Copy the entries out again in full.

§ **Material for this task**
____

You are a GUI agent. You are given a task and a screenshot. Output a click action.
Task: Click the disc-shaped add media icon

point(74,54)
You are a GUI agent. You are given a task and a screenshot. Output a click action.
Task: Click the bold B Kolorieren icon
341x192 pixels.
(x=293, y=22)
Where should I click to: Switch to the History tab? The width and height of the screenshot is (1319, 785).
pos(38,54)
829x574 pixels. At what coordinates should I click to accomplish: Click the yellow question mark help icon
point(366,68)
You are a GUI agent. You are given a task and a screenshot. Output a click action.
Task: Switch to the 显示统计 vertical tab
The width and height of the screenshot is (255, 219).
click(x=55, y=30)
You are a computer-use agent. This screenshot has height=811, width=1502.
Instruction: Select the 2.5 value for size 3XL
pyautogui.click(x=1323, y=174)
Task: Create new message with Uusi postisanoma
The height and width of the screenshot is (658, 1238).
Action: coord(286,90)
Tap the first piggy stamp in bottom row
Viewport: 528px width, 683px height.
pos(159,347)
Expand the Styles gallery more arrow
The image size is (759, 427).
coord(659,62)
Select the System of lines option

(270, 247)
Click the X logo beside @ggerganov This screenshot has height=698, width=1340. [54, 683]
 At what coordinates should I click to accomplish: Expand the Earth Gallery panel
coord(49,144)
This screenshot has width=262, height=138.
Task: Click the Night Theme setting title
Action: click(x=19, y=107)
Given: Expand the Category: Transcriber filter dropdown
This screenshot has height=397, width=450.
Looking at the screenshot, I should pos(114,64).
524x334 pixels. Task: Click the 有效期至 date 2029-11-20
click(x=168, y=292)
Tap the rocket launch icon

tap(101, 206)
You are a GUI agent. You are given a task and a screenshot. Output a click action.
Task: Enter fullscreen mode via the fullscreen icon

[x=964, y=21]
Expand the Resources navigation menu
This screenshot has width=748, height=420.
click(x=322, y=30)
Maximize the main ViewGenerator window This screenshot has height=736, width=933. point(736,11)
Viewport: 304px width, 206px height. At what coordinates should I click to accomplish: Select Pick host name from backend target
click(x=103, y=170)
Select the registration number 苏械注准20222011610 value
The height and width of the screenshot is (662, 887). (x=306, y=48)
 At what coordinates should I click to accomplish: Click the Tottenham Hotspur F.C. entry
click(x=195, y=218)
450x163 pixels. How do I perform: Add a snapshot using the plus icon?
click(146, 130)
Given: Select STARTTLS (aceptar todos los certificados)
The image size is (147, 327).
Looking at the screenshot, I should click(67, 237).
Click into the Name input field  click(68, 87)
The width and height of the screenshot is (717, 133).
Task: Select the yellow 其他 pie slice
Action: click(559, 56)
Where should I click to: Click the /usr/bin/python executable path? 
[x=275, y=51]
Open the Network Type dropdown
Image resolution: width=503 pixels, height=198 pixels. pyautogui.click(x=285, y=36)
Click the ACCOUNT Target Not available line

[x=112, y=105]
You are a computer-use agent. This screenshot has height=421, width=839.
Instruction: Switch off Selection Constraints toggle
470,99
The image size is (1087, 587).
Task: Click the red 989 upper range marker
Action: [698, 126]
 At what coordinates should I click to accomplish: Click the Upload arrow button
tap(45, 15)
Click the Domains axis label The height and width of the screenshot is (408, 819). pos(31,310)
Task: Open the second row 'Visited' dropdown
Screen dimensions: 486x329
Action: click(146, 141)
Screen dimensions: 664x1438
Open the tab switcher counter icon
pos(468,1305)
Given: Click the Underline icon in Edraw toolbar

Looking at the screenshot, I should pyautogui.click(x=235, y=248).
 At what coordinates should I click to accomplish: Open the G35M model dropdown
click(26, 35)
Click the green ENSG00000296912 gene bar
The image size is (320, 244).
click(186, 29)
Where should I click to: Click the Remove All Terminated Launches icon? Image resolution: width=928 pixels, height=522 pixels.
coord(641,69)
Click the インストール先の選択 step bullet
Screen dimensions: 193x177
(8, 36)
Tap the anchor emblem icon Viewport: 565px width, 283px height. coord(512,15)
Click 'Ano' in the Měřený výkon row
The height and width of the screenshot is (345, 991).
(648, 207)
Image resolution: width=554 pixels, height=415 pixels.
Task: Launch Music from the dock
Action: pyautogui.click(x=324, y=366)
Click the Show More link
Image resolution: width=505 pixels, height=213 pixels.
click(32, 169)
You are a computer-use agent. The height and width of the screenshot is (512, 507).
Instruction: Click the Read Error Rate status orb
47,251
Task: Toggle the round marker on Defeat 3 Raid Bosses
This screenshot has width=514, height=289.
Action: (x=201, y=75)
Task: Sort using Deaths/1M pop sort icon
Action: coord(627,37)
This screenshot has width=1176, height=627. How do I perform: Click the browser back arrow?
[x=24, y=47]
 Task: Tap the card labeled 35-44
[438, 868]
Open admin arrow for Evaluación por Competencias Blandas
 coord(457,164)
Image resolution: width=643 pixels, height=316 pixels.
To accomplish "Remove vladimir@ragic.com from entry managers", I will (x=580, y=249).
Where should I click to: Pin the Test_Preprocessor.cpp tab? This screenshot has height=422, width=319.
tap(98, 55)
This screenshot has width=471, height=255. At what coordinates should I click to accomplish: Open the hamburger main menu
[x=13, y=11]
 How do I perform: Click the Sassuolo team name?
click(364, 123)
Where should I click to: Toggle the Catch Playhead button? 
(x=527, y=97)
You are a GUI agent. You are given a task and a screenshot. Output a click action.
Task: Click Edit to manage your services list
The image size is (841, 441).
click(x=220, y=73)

____

§ **Final answer**
You are a GUI agent. You are given a task and a screenshot. Output a click action.
Task: Click the disc-shaped add media icon

point(74,54)
You are a GUI agent. You are given a task and a screenshot. Output a click action.
Task: Click the bold B Kolorieren icon
341x192 pixels.
(x=293, y=22)
Where should I click to: Switch to the History tab? The width and height of the screenshot is (1319, 785).
pos(38,54)
829x574 pixels. At what coordinates should I click to accomplish: Click the yellow question mark help icon
point(366,68)
You are a GUI agent. You are given a task and a screenshot. Output a click action.
Task: Switch to the 显示统计 vertical tab
The width and height of the screenshot is (255, 219).
click(x=55, y=30)
You are a computer-use agent. This screenshot has height=811, width=1502.
Instruction: Select the 2.5 value for size 3XL
pyautogui.click(x=1323, y=174)
Task: Create new message with Uusi postisanoma
The height and width of the screenshot is (658, 1238).
Action: coord(286,90)
Tap the first piggy stamp in bottom row
Viewport: 528px width, 683px height.
pos(159,347)
Expand the Styles gallery more arrow
The image size is (759, 427).
coord(659,62)
Select the System of lines option

(270, 247)
Click the X logo beside @ggerganov This screenshot has height=698, width=1340. [54, 683]
 At what coordinates should I click to accomplish: Expand the Earth Gallery panel
coord(49,144)
This screenshot has width=262, height=138.
Task: Click the Night Theme setting title
Action: click(x=19, y=107)
Given: Expand the Category: Transcriber filter dropdown
This screenshot has height=397, width=450.
Looking at the screenshot, I should pos(114,64).
524x334 pixels. Task: Click the 有效期至 date 2029-11-20
click(x=168, y=292)
Tap the rocket launch icon

tap(101, 206)
You are a GUI agent. You are given a task and a screenshot. Output a click action.
Task: Enter fullscreen mode via the fullscreen icon

[x=964, y=21]
Expand the Resources navigation menu
This screenshot has width=748, height=420.
click(x=322, y=30)
Maximize the main ViewGenerator window This screenshot has height=736, width=933. point(736,11)
Viewport: 304px width, 206px height. At what coordinates should I click to accomplish: Select Pick host name from backend target
click(x=103, y=170)
Select the registration number 苏械注准20222011610 value
The height and width of the screenshot is (662, 887). (x=306, y=48)
 At what coordinates should I click to accomplish: Click the Tottenham Hotspur F.C. entry
click(x=195, y=218)
450x163 pixels. How do I perform: Add a snapshot using the plus icon?
click(146, 130)
Given: Select STARTTLS (aceptar todos los certificados)
The image size is (147, 327).
Looking at the screenshot, I should click(67, 237).
Click into the Name input field  click(68, 87)
The width and height of the screenshot is (717, 133).
Task: Select the yellow 其他 pie slice
Action: click(559, 56)
Where should I click to: Click the /usr/bin/python executable path? 
[x=275, y=51]
Open the Network Type dropdown
Image resolution: width=503 pixels, height=198 pixels. pyautogui.click(x=285, y=36)
Click the ACCOUNT Target Not available line

[x=112, y=105]
You are a computer-use agent. This screenshot has height=421, width=839.
Instruction: Switch off Selection Constraints toggle
470,99
The image size is (1087, 587).
Task: Click the red 989 upper range marker
Action: [698, 126]
 At what coordinates should I click to accomplish: Click the Upload arrow button
tap(45, 15)
Click the Domains axis label The height and width of the screenshot is (408, 819). pos(31,310)
Task: Open the second row 'Visited' dropdown
Screen dimensions: 486x329
Action: click(146, 141)
Screen dimensions: 664x1438
Open the tab switcher counter icon
pos(468,1305)
Given: Click the Underline icon in Edraw toolbar

Looking at the screenshot, I should pyautogui.click(x=235, y=248).
 At what coordinates should I click to accomplish: Open the G35M model dropdown
click(26, 35)
Click the green ENSG00000296912 gene bar
The image size is (320, 244).
click(186, 29)
Where should I click to: Click the Remove All Terminated Launches icon? Image resolution: width=928 pixels, height=522 pixels.
coord(641,69)
Click the インストール先の選択 step bullet
Screen dimensions: 193x177
(8, 36)
Tap the anchor emblem icon Viewport: 565px width, 283px height. coord(512,15)
Click 'Ano' in the Měřený výkon row
The height and width of the screenshot is (345, 991).
(648, 207)
Image resolution: width=554 pixels, height=415 pixels.
Task: Launch Music from the dock
Action: pyautogui.click(x=324, y=366)
Click the Show More link
Image resolution: width=505 pixels, height=213 pixels.
click(32, 169)
You are a computer-use agent. The height and width of the screenshot is (512, 507).
Instruction: Click the Read Error Rate status orb
47,251
Task: Toggle the round marker on Defeat 3 Raid Bosses
This screenshot has width=514, height=289.
Action: (x=201, y=75)
Task: Sort using Deaths/1M pop sort icon
Action: coord(627,37)
This screenshot has width=1176, height=627. How do I perform: Click the browser back arrow?
[x=24, y=47]
 Task: Tap the card labeled 35-44
[438, 868]
Open admin arrow for Evaluación por Competencias Blandas
 coord(457,164)
Image resolution: width=643 pixels, height=316 pixels.
To accomplish "Remove vladimir@ragic.com from entry managers", I will (x=580, y=249).
Where should I click to: Pin the Test_Preprocessor.cpp tab? This screenshot has height=422, width=319.
tap(98, 55)
This screenshot has width=471, height=255. At what coordinates should I click to accomplish: Open the hamburger main menu
[x=13, y=11]
 How do I perform: Click the Sassuolo team name?
click(364, 123)
Where should I click to: Toggle the Catch Playhead button? 
(x=527, y=97)
You are a GUI agent. You are given a task and a screenshot. Output a click action.
Task: Click Edit to manage your services list
The image size is (841, 441).
click(x=220, y=73)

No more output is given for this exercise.